The article had been accepted for presentation at the symposium. At that time, if you were a civil servant traveling to the Soviet Union for work, you needed permission from the Foreign Affairs Department of the Ministry you worked for. I also wanted to take the opportunity to visit the polders around Leningrad. This had to be requested through the Ministry of Foreign Affairs. I submitted my application nine months before my departure. A few days before departure, I received permission for the visit. After arriving at the symposium in Leningrad, I immediately showed the organizers the letter about the visit. They said they would review it and arrange a meeting about it.

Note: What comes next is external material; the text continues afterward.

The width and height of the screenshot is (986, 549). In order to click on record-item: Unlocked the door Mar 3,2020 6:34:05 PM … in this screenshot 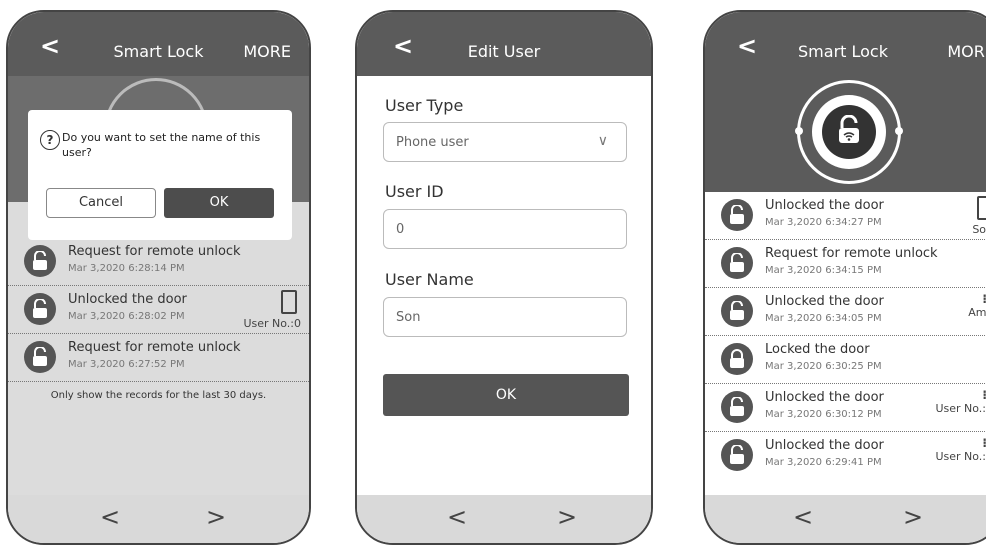, I will do `click(846, 312)`.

I attended the symposium and presented our article under Lenin's watchful eye. It was quite an experience. I was told that I could speak with some people involved with the polders on the penultimate day of the symposium. The conversation was friendly, and I was told that there are indeed polders near Leningrad, and that they are agricultural polders. Maps were not shown, because at that time, maps were classified material in the Eastern Bloc countries. I experienced this later in Romania as well, but there they did show the maps and we were allowed to photograph them.
At the end of the conversation, I asked how we were going to see the polders. I was told that they were about two hundred kilometres from Leningrad and that they could not arrange a visit. So my request had essentially been in vain.

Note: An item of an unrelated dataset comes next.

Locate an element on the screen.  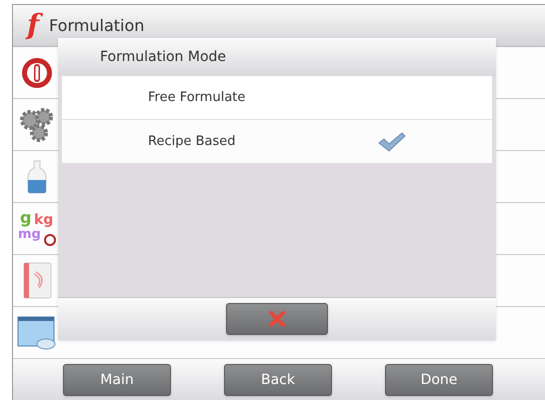
bottle-icon is located at coordinates (37, 177).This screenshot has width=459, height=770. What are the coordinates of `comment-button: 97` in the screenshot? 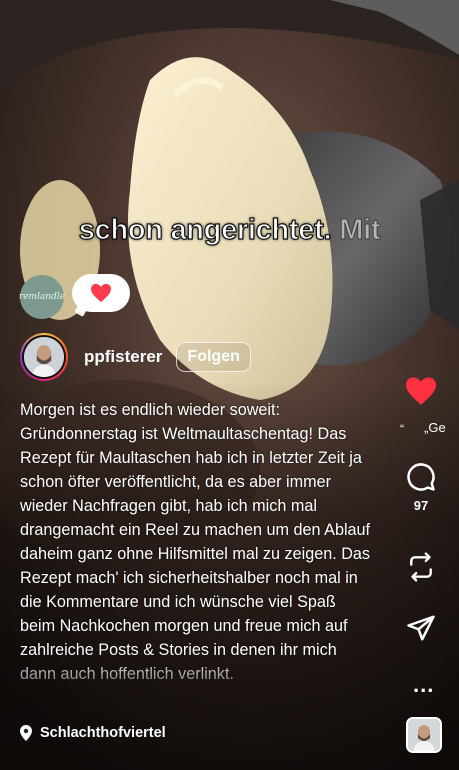 It's located at (421, 488).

In 1992, after the political changes of the late 1980s, I visited Moscow. There was a kind of collaboration between Russian and Dutch urban planners, with involvement of the former director of the Almere Project Office of the IJsselmeerpolders Development Authority, Dirk Frieling. We were supposed to speak with Russian urban planners about urban development in Russia after the political changes. It turned out to be an interesting visit.
I spoke with an Amsterdam Municipal Works Department employee and Russian colleagues involved in water and infrastructure development in and around Moscow, as well as elsewhere in Russia. They told us that after the political changes, they actually wanted to get rid of as many high-rise buildings as possible and build more detached houses, because Russia was very large and had plenty of space. They had designed a new urban quarter of Moscow with plots averaging 1,500 square metres per house.
We felt it was far too large, and we had a lengthy discussion about how it would be unaffordable due to the extensive public utilities and network connections per house. Only after we prepared a rough estimate for them based on local unit prices they did understand it, and they agreed to adjust the plans on a more solid financial basis.
Another interesting point of discussion was that, until then, new urban developments in Russia had always been designed from Moscow based on more or less average conditions. This also happened along the rivers, of which there are quite a few in Russia. They were therefore regularly affected by flooding. Now polders came into the picture, and there must have been quite a few of them as well. We then had a lengthy discussion about what safety level should be applied to urban development in flood-prone areas.
I'm actually quite curious what they ultimately did with it, because I haven't yet been able to figure it out. However, I did later discover that the Polder Compendium, created by the Group Polder Development at Delft University of Technology in 1982, includes a map of the polders and proposed polders in the former Soviet Union. The map is of rather poor quality, but I was still able to identify the locations where these polders are supposed to be. It also mentions a total area of over 175,000 hectares, almost twice the size of Polder Flevoland in the Netherlands. It seems to me that the actual area must be considerably larger. I hope to find the real figures someday.
Although not directly located in a polder, St. Petersburg itself has regularly experienced flooding over the years due to wind uplift from the Baltic Sea and the obstructed flow of the Neva River, which flows through the heart of the city. In 2011, a 25 kilometres long enclosing dam was completed to protect St. Petersburg from flooding. After the Saemangeum Dam in South Korea (33 kilometres) and the Afsluitdijk (32 kilometres) in the Netherlands, this is perhaps the third enclosing dam in length along a coast. I will continue to follow developments with interest as much as possible.